» Page text
Consequently, as related to employment discrimination actions, contractors should continue to assess the allowability of private settlement costs under the Tecom standard, meaning the costs are unallowable unless the contractor can establish that the plaintiffs had very little likelihood to succeed. Unfortunately, the Bechtel decision did nothing to advance a clearer understanding of what level of evidence is necessary to prove the negative—that the plaintiff involved in a settlement had very little likelihood of success on the merits. Greater clarity on that confusing standard remains for another day.

As related to actions not involving employment discrimination, contractors should continue to assess the allowability of private settlement costs under the two-prong test articulated in Boeing and Tecom, understanding that despite Bechtel's clarification of Tecom and its scope, there may be continued future litigation concerning the relevance of Tecom to third-party lawsuits not involving employment discrimination. Such an assessment of the potential allowability of settlement costs is relevant to a contractor's evaluation and comparison of the appropriateness of pursuing a lawsuit to conclusion, which could be more expensive but result in allowable costs if the contractor were to prevail, with the decision to settle and potentially have the costs deemed unallowable.

» Written request 1
Translate this sentence from the settlement-costs text into Spanish: "Greater clarity on that confusing standard remains for another day."
» Written request 2
From the settlement-costs text, copy out word for word the part that opens with the words containing "Consequently, as related" and closes with "for another day.".
The material after the settlement-costs text isn't needed for anything here.

» Material provided
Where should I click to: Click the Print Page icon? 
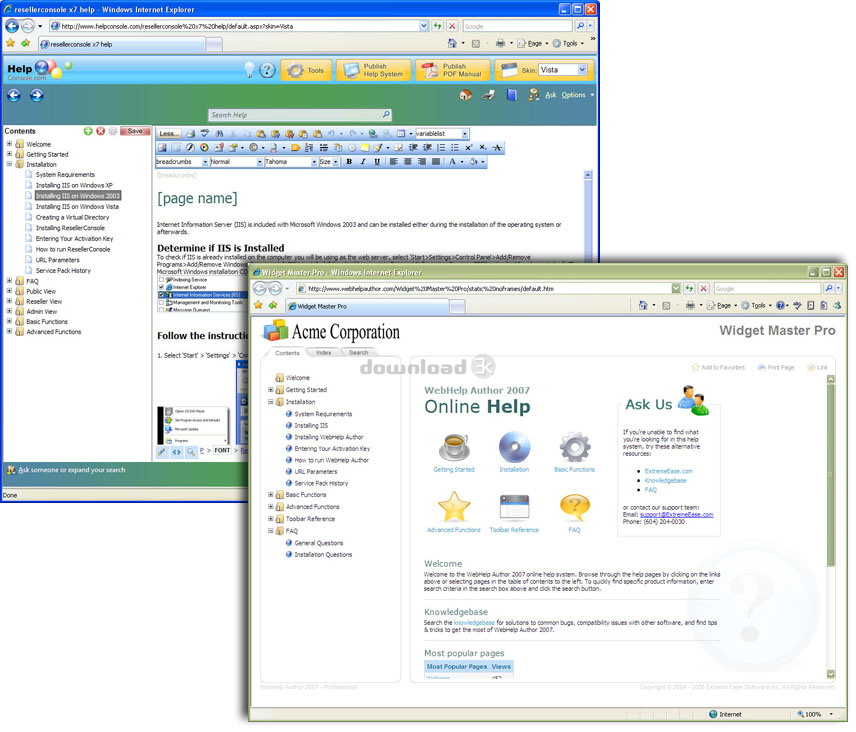tap(762, 367)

» Full answer 1
Una mayor claridad sobre ese confuso criterio queda para otro día.

» Full answer 2
Consequently, as related to employment discrimination actions, contractors should continue to assess the allowability of private settlement costs under the Tecom standard, meaning the costs are unallowable unless the contractor can establish that the plaintiffs had very little likelihood to succeed. Unfortunately, the Bechtel decision did nothing to advance a clearer understanding of what level of evidence is necessary to prove the negative—that the plaintiff involved in a settlement had very little likelihood of success on the merits. Greater clarity on that confusing standard remains for another day.